Plum Fruit Moth Grapholita funebrana
Wingspan 10-15 mm.
This species is locally common in the southern half of England with scattered records further north and in Wales, and a few in Scotland. It has been recorded at light, but records are more easily made by search for larvae in plums and sloes, and by assembling to pheromone lures.

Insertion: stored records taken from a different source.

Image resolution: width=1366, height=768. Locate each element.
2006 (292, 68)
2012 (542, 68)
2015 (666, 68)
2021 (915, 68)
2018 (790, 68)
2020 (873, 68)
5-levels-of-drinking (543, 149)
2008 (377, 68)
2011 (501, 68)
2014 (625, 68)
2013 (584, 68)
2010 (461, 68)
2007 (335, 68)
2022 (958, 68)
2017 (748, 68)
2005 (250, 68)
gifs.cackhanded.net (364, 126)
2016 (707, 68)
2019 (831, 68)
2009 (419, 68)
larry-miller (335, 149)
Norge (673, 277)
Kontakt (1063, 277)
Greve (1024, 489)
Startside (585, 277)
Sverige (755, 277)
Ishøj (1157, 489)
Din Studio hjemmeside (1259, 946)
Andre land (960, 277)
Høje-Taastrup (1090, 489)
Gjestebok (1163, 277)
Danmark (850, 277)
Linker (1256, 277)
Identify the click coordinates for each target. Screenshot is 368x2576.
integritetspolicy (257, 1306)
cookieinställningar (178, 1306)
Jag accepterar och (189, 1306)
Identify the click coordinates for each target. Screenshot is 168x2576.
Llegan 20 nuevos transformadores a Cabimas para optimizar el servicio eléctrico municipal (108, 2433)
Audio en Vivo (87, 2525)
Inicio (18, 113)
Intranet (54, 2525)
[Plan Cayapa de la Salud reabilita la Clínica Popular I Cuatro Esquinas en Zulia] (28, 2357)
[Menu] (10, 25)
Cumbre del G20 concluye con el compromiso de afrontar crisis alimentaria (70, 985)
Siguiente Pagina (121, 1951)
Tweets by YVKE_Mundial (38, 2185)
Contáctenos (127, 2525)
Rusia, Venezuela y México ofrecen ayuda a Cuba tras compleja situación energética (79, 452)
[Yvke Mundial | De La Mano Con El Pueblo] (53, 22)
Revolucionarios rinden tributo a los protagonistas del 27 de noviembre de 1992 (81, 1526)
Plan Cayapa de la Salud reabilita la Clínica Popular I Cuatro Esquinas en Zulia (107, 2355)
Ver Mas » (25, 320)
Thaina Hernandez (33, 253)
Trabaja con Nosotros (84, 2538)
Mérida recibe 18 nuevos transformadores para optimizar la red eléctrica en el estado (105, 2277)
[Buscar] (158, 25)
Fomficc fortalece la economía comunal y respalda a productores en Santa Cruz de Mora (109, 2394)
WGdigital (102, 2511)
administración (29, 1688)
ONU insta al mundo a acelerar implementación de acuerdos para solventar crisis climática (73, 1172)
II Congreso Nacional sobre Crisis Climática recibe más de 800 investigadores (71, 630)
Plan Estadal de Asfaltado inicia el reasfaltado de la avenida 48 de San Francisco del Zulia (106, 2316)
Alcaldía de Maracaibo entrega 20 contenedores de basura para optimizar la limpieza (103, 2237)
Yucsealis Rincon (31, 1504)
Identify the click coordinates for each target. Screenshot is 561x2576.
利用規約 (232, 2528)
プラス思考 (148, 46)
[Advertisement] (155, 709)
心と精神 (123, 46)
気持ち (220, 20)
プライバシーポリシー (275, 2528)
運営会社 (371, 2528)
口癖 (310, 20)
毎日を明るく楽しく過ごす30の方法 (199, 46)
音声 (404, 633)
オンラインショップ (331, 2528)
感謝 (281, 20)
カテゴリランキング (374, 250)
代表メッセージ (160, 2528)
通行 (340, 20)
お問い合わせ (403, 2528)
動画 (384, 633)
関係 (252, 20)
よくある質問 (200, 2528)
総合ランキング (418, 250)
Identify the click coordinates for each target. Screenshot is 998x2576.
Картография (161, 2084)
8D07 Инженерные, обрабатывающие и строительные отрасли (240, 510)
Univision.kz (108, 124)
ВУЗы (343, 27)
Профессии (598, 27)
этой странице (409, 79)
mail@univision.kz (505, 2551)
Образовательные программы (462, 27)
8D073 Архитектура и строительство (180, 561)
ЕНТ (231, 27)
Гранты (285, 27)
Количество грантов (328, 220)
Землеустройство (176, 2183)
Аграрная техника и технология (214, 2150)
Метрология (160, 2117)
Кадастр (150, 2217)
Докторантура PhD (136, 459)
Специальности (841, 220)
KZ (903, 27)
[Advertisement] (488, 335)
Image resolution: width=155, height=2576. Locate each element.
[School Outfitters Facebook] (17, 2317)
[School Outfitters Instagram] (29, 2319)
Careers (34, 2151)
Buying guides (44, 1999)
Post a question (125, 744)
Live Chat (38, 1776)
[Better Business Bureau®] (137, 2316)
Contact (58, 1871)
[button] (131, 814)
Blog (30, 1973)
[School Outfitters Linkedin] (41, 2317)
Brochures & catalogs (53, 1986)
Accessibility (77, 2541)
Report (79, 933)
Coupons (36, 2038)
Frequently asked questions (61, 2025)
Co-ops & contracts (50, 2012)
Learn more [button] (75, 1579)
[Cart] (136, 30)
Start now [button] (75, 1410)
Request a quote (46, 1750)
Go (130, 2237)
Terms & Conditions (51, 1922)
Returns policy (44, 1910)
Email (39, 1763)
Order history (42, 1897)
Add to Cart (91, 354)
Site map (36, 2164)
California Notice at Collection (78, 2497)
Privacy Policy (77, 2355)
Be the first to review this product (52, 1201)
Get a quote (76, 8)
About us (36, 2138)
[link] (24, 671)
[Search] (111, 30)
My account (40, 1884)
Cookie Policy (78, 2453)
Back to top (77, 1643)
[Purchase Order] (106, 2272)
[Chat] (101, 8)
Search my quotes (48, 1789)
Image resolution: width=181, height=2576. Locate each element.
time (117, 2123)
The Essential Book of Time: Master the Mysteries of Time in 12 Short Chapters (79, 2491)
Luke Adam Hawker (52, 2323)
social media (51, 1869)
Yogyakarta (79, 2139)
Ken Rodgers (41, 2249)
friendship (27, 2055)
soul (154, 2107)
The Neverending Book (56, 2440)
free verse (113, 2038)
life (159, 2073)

The moths fly in June and July, usually high in the foodplant trees. They can easily be confused with Grapholita tenebrosana, especially as that species is also attracted to lures designed for G. funebrana, both species sometimes being found together in a trap. They can be separated by the colour of the palps; dull greyish brown in G. funebrana, greyish white on G. tenebrosana . The genitalia of the males are distinct.
The larvae feed on the fruits of sloe (Prunus spinosa), plum (Prunus domestica) and other Prunus species. The entrance hole, near the stalk on plums, often oozes brown liquid surrounded by frass. The feeding signs resemble those of the larva of the sawfly Hoplocampa flava (Linn.), so the fruit should be cut open to view the larva (The sawfly has ten pairs of prolegs.). In plums, the larva is usually found close to the stone. The early and intermediate instars have translucent white bodies and greyish prothoracic and anal plates. The final instar becomes deep pink, and the plates lose the grey pigment.
The larva leaves the fruit in late August or September, and overwinters in a spun hibernaculum. At this stage it is pale reddish yellow with a reddish dorsal line.
Pupation, in the soil or a suitable crevice, is in April and May.